Il fut placé à Montluc dans une cellule réservée aux condamnés à mort : d’abord au rez-de-chaussée puis dans la cellule 138 avec Pinguet, Coutelier et Perrochon. Le 23 décembre 1943, les Allemands le fusillèrent avec Jacques Casanova, René Perrochon, André Coutelier et René Pinguet sur le champ de tir de la Doua.
Son père apprit son décès par la presse le 26 décembre et demanda en vain aux autorités allemandes les restes de son fils. Il reçut de la prison de Montluc certains effets de Francis Lagardère : son portefeuille, ses lunettes, deux stylos et son chapelet. Son corps fut retrouvé dans le charnier de la Doua après la guerre et identifié par plusieurs habitants de Tréminis.
Il fut homologué lieutenant des Forces françaises de l’intérieur (FFI), fait chevalier de la Légion d’honneur et décoré de la Médaille de la Résistance à titre posthume.
Une avenue porte son nom à Lourdes.
Le 23 décembre 1943, il avait écrit une dernière lettre à sa famille, très marquée par sa foi catholique.
23 décembre 1943
 
Mes chers miens,
 
Voici ma dernière lettre. Dans quelques instants, je vais communier pour le salut de mon âme. Dans une heure, je serai devant Dieu et cela m’effraie, j’ai tant pêché.
Pardonnez-moi toute ma méchanceté et tout le mal que je vous ai fait.
Que maman chérie me pardonne cette ultime douleur que je lui cause.

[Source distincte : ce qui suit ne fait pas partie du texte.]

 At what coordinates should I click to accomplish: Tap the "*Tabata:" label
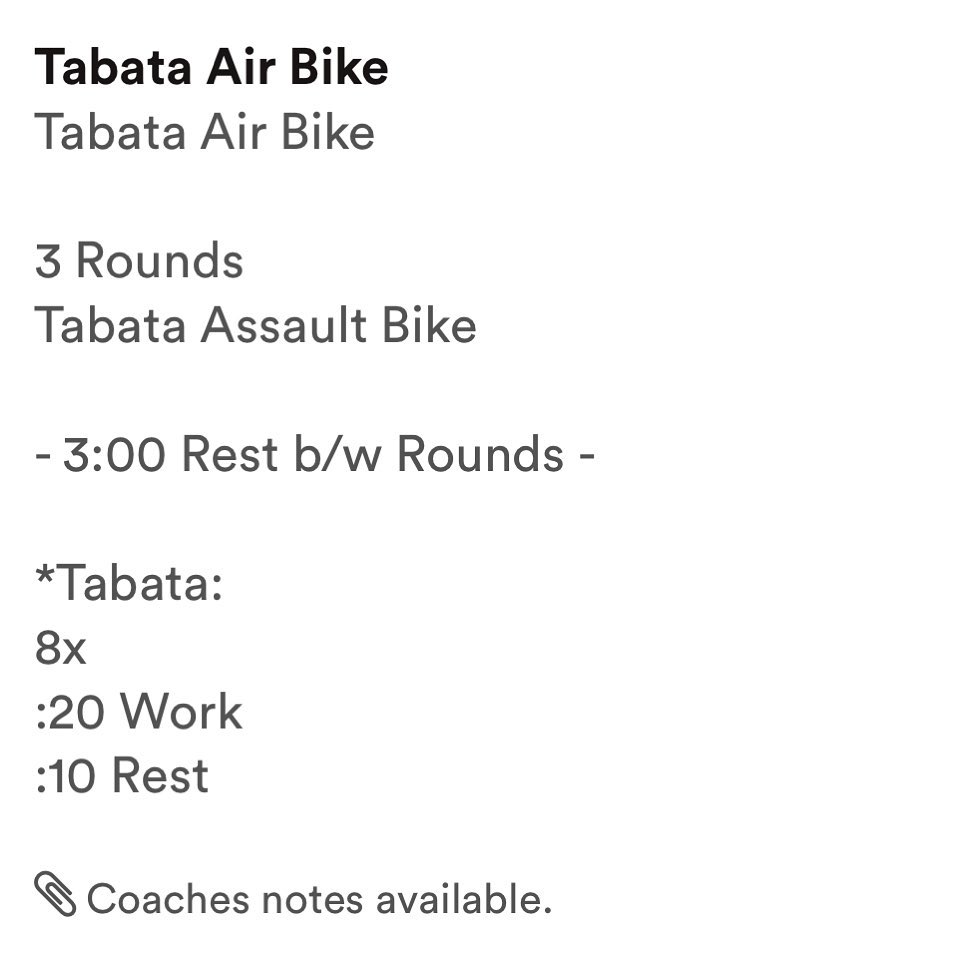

J’ai tant prié pour elle depuis soixante jours.
Si Dieu m’accueille dans son sein pour l’éternité, je veillerai sur vous, mes amours, qui avez été les cuisants regrets de mes journées de prison. Mes souffrances n’auront pas effacé toutes mes fautes, mais j’ai confiance en Dieu et en sa bonté infinie.

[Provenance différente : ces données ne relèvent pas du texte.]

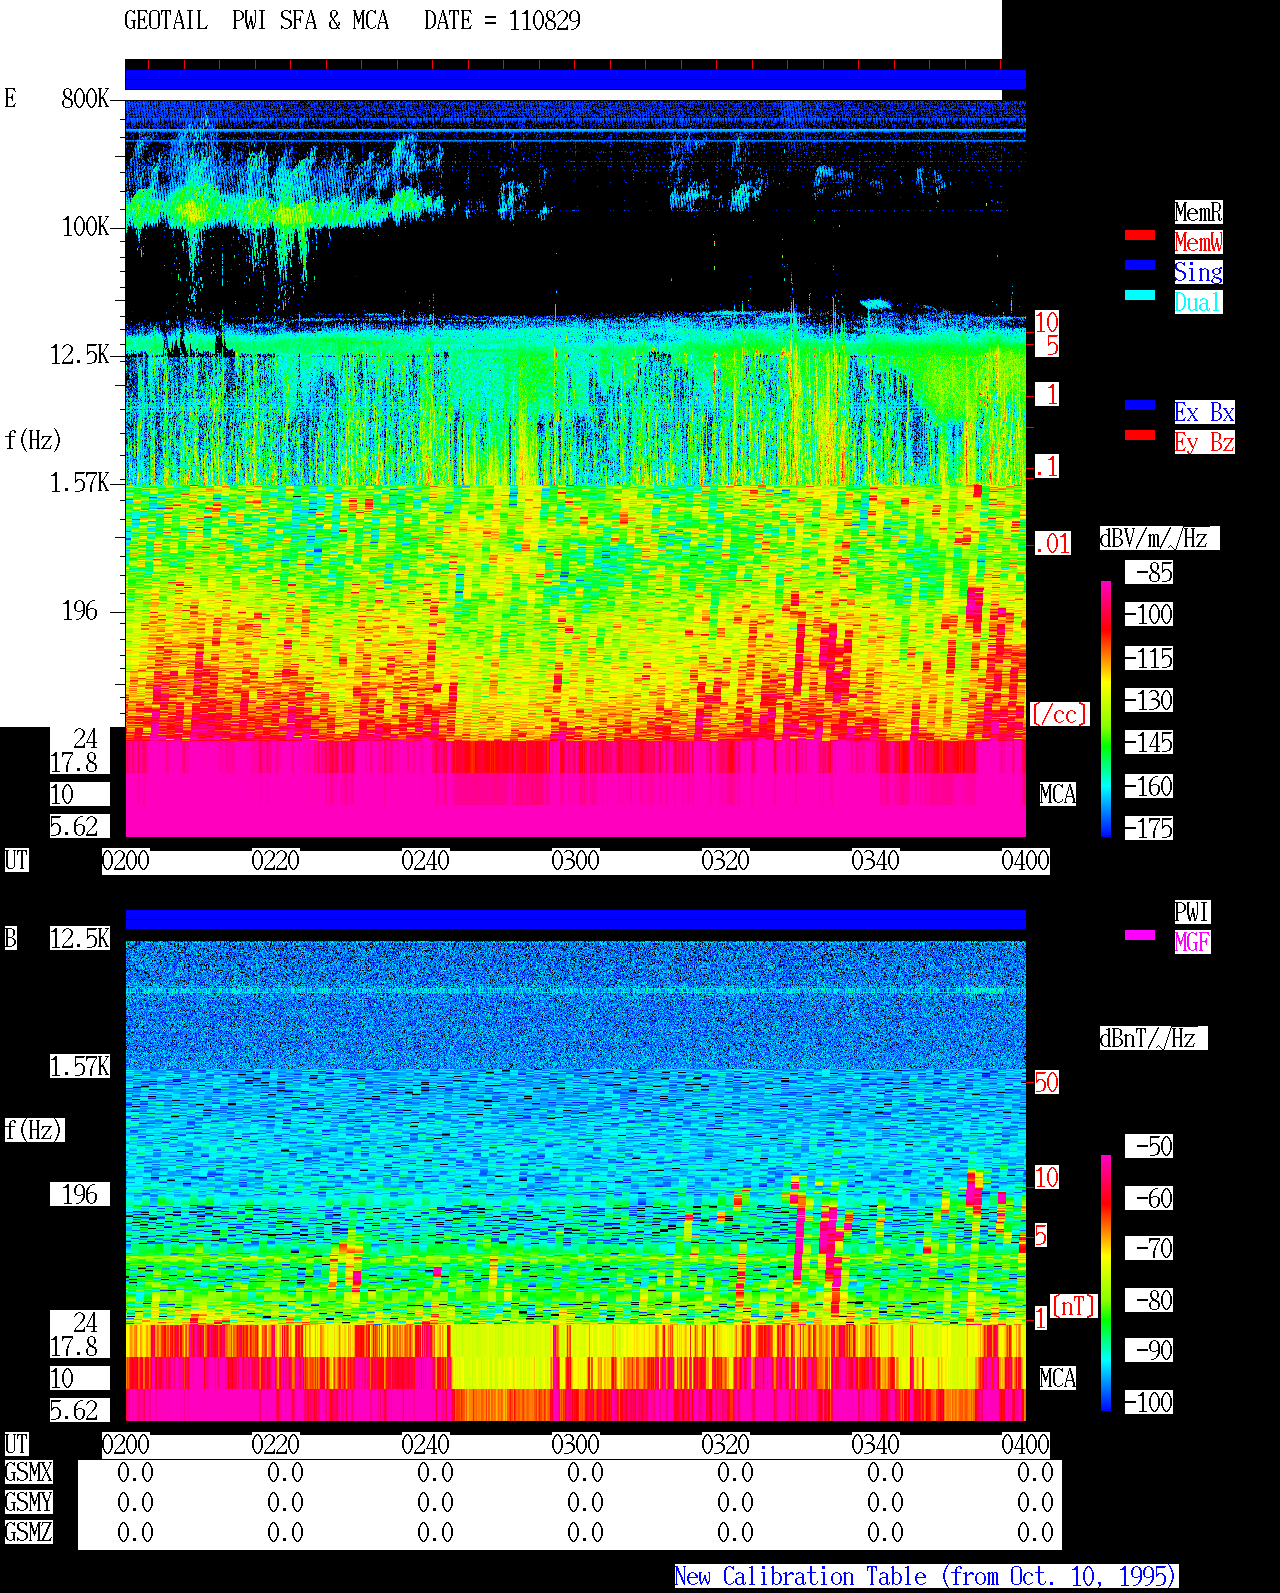
Task: Click the magenta MGF legend swatch
Action: (1140, 935)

A Dieu, Maman que j’ai tant aimée et avec la pensée de qui je vais mourir.
A Dieu, mon Papa. A Dieu bonne Maman avec qui j’ai été si dur parfois. A Dieu vous tous, que je n’aurai pas eu la joie terrestre de revoir.
Dites à Daouhe Margalide que, dans mes derniers moments, j’ai bien pensé à elle.
A Dieu à tous nos amis, tous ceux que j’ai connus.
Je vous embrasse en Dieu.
A Dieu.
 
Francis
Sources

SOURCES : DAVCC, Caen (Notes Thomas Pouty). – Arch. Dép. Rhône, 3808W501, 3335W5, 3335W22, 3460W2 (dossier de Jacques Casanova). – Marcelle Reynaud, Le maquis de Tréminis : 1943. Mémoires et documents, 1996. – Bruno Permezel, Montluc, antichambre de l’inconnu (1942-1944), 1999. — Guy Krivopissko, La vie à en mourir, lettres de fusillés (1941-1944), 2003. — Arch. Dép. Gers, Guy Labedan, Marcel-Pierre Carrère, Mémorial des habitants du département du Gers morts au cours de la Deuxième Guerre mondiale, 2000, p. 50.